» Stated problem 1
Using the Dodgers bullpen newsletter below, answer these questions:
(a) What was the Dodgers' Opening Day payroll when they entered the 2014 season?
(b) For how much money and over how many seasons did Blake Treinen re-sign?
(c) How many innings did Walker Buehler throw between the regular season and the postseason?

» Selected passage

Blake Treinen is back, and so is the Dodgers’ big-budget bullpen

Editor’s note: This is the Friday, Aug. 14 edition of the Inside the Dodgers newsletter from reporter J.P. Hoornstra. To receive the newsletter in your inbox, sign up here.

The Dodgers entered the 2014 season a big-budget juggernaut. Their $208 million Opening Day payroll was the largest in franchise history. The Dodgers spent big on hitters. They spent big on starting pitchers. More than anything, compared to their peers, they really spent big on relief pitchers.

Kenley Jansen, Brian Wilson, Brandon League and Chris Perez were the name-brand anchors of a $32.9 million bullpen. J.P. Howell, Jamey Wright, swingman Paul Maholm and Pedro Baez did a lot of the gruntwork. Bonus points if you have salient memories of Chris Withrow, Paco Rodriguez and Jose Dominguez.

All that money invited jokes about how many former closers it takes to screw in a lightbulb. Among fans, it ratcheted up the pressure on the Dodgers to field the best bullpen in baseball. (Spoiler alert: they didn’t.) Turns out a ninth-inning specialist isn’t always as adept in the sixth, seventh and eighth innings.

This offseason doesn’t exactly feel like 2014 redux, but I can’t help but note the similarities. Jansen is still around. Two years ago the Dodgers gave Joe Kelly a three-year contract with numerous bonuses for finishing games. In December, they traded for former Brewers closer Corey Knebel and re-signed Brandon Morrow on a minor league deal. On Tuesday, Blake Treinen re-signed for $17.5 million over the next two seasons. Together, that group is owed more than $39 million in 2021, before factoring in Kelly’s performance bonuses or whatever Morrow ends up with if he makes the major league roster.

The circumstances are different now than they were in 2014, but on the surface, it looks quite similar. The Dodgers are beefing up their bullpen in a way unseen since the Ned Colletti era. Maybe they’ve assembled the best bullpen in baseball. At the very least, they’re trying.

I asked Treinen yesterday whether he was concerned about ramping up from a 60-game season to a 162-game season, and the extra workload on his arm. He wasn’t.

“I approached last year as, even when we went home from spring training, I’m going to throw two or three bullpens and make ’em heavy,” Treinen said. “That way this year isn’t affected by a shortened season. I was throwing to kids at the community college. I was throwing heavy bullpens, trying to make sure this season doesn’t take a hit because of last season. It’ll be interesting to see how it plays out this year.”

One interesting wrinkle to the new season will be how the Dodgers, and every team, divide innings between starters and relievers. Pitchers who didn’t throw as aggressively as Treinen when the 2020 season went on hiatus will be subject to plenty of “workload management.” Walker Buehler didn’t throw during the hiatus, then tossed 61⅔ innings between the regular season and the postseason. Right now I have no idea where to place the over-under on his 2021 innings limit.

» Stated problem 2
Count the lines in the listing below that contain the string "Where", with case counting, and reply with the number only.

» Material supplied
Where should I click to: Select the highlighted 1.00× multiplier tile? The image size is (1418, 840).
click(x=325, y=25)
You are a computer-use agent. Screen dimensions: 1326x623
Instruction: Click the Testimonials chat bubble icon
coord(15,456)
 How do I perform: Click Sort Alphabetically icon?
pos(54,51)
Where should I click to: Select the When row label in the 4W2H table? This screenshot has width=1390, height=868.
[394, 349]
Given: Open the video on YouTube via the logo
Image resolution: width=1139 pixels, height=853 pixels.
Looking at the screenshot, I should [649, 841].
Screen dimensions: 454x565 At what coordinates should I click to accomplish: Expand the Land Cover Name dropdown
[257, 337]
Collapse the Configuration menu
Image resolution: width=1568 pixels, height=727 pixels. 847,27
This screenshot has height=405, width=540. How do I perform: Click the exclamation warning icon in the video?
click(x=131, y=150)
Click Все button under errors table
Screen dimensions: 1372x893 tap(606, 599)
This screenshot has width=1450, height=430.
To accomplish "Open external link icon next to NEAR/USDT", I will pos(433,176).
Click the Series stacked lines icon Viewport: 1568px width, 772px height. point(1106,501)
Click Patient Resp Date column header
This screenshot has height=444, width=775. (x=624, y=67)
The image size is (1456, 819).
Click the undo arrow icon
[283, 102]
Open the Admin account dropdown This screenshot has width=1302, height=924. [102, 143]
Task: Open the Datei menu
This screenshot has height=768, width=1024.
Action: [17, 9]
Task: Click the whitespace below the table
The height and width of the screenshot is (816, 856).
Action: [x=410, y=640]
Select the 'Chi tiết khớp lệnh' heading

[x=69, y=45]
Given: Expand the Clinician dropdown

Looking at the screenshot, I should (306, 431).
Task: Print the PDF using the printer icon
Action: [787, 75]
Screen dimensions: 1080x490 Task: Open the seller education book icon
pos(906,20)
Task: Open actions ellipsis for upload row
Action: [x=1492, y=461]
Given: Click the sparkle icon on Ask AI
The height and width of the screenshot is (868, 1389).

» Task output 1
(a) $208 million
(b) $17.5 million over two seasons
(c) 61⅔ innings

» Task output 2
2